Zetkin, 1907 yılında düzenlenen I. Uluslararası Sosyalist Kadınlar Konferansı’nda yönetime seçildi. II.Enternasyonel’e bağlı Seçim Hakları Komisyonu’nda kadınların oy hakkını savundu. Burjuva kadın hareketi, yalnızca mülk sahibi ve eğitimli kadınların oy hakkına sahip olması gerektiğini dile getiriyordu. Zetkin ve dönemin bir başka sosyalist kadın öncülerinden Kollontay, İkinci Enternasyonal’de kadınların oy hakkı mücadelesinin kararlı bir şekilde savunuculuğunu yaptı. Zetkin, kadınların seçim hakkı mücadelesinin önemini şu sözlerle vurguluyordu:

“Bayraklarına insan cinsinin kurtuluşunu yazanlar, insan cinsinin yarısını iktisadi bağımlılık yoluyla köleliğe mahkûm edemezler.

Yüzbinlerce kafanın kökten değiştirilmesi! Kafaların kökten değiştirilmesi yalnızca kadınların oy hakkı lehine değildir; aksine, tüm sosyalist kavrayışın lehinedir. Kadınların oy hakkı mücadelesine de Komünist Manifesto’nun şu cümlesinin ışığında bakmaktayız: ‘Proleter mücadelelerinin asıl sonucu, dolaysız başarı değil, işçilerin sürekli olarak genişleyen birleşmesidir.’

Çünkü bizler, kadınlara oy hakkı mücadelesini yalnızca cinsiyetler arasındaki bir mücadele olarak değil; aksine, sömürücüler ile sömürülenler arasındaki sınıf mücadelesi olarak yürütüyoruz. Bizler, burjuva kadınlarla birlikte, sınıf ayrımı gözetmeksizin erkeğin egemen konumuna karşı mücadele yürütmüyoruz, tersine bizler, cinsiyet ayrımı gözetmeksizin tüm sömürülenler ve haklardan mahrum olanlarla birlikte, cinsiyet ayrımı gözetmeksizin tüm sömürenlere ve egemenlere karşı mücadele yürütüyoruz.”

1910’da Kopenhag’da II. Enternasyonal’e bağlı olan Uluslararası Sosyalist Kadınlar Konferansı’nda, Clara Zetkin, her yıl uluslararası kadınlar günü kutlanmasını önerdi. Clara Zetkin’in önerisinin kararlaştırılmasıyla 1911 yılında ilk 8 Mart kadınların seçim hakkı talebiyle kutlandı. 1917 Sovyet Devrimi sonrası 8 Mart “Dünya Emekçi Kadınlar Günü” olarak anılmaya başlandı. Komünistler, tüm dünyanın emekçi kadınlarına 8 Mart’ı mücadele günü olarak armağan ettiler.

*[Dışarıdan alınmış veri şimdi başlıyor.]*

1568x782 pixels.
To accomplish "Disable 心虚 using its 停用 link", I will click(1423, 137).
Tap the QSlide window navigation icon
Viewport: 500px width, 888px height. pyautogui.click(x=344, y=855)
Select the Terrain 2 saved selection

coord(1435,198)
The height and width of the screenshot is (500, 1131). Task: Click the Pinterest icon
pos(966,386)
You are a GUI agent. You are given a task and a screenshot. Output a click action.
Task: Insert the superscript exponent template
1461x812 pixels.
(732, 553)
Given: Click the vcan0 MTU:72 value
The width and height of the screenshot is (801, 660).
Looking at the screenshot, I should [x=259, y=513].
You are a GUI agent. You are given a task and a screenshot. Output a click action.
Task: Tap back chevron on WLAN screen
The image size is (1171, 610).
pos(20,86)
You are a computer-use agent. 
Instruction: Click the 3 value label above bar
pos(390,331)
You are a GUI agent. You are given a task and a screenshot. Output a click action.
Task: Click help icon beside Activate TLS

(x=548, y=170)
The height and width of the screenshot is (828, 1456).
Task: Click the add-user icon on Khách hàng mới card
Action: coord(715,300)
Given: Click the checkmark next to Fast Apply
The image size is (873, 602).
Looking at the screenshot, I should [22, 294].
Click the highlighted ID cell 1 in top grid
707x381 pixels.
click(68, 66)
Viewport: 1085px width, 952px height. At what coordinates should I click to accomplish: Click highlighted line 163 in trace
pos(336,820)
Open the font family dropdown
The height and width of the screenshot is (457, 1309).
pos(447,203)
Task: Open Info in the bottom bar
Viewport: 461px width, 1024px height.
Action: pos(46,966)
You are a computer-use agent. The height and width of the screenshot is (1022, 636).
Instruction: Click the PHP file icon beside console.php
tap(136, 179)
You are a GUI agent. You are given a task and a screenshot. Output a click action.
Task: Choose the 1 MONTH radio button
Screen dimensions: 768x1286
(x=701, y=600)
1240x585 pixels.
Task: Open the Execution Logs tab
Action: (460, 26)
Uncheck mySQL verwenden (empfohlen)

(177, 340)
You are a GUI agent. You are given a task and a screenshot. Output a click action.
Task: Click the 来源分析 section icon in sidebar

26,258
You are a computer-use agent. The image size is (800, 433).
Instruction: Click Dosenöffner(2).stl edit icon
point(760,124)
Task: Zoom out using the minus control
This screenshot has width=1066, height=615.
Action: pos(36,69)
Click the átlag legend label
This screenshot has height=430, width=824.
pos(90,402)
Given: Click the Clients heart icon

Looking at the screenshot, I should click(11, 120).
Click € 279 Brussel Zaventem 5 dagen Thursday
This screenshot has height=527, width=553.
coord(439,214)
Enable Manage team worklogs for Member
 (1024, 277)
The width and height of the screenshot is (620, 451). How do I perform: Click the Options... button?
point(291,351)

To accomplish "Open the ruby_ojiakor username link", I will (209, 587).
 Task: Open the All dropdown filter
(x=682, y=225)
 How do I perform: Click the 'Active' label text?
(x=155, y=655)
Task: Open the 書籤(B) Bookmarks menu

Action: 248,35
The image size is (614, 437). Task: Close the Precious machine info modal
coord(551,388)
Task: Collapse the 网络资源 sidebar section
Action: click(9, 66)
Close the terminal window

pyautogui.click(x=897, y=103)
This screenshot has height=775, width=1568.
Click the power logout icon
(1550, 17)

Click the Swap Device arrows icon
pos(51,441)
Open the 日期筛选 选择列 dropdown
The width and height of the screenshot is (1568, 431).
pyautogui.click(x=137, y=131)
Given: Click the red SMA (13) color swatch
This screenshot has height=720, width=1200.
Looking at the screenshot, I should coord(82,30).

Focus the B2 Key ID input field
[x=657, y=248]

Clara Zetkin, Lenin’den Anılar adlı yazısında Sovyet Devrim’inden bahsederken “Proletaryanın ilk diktatörlüğü, kadının tam toplumsal hak eşitliği için gerçek kılavuzdur. O, kadın haklan savunucusu ciltler dolu yazının yıktığından çok önyargı yıkmıştır” diyor ve kadının kurtuluşu için sosyalizmi işaret ediyordu.

Zetkin, kadınların özgürlüğünün sosyalizmin inşası ile mümkün olduğunu bilerek yaşadı. Kadınların örgütlenmesini, emperyalizme karşı mücadelede ön saflarda yer alması gerektiğini savundu. Kadın mücadelesini sınıfsal zeminden koparan burjuva kadın hareketine karşı en sert eleştirileri yöneltti. Sosyalist kadın hareketine bıraktığı devrimci miras, bugünün sosyalist kadınlarının mücadelesine ışık olmaya devam ediyor.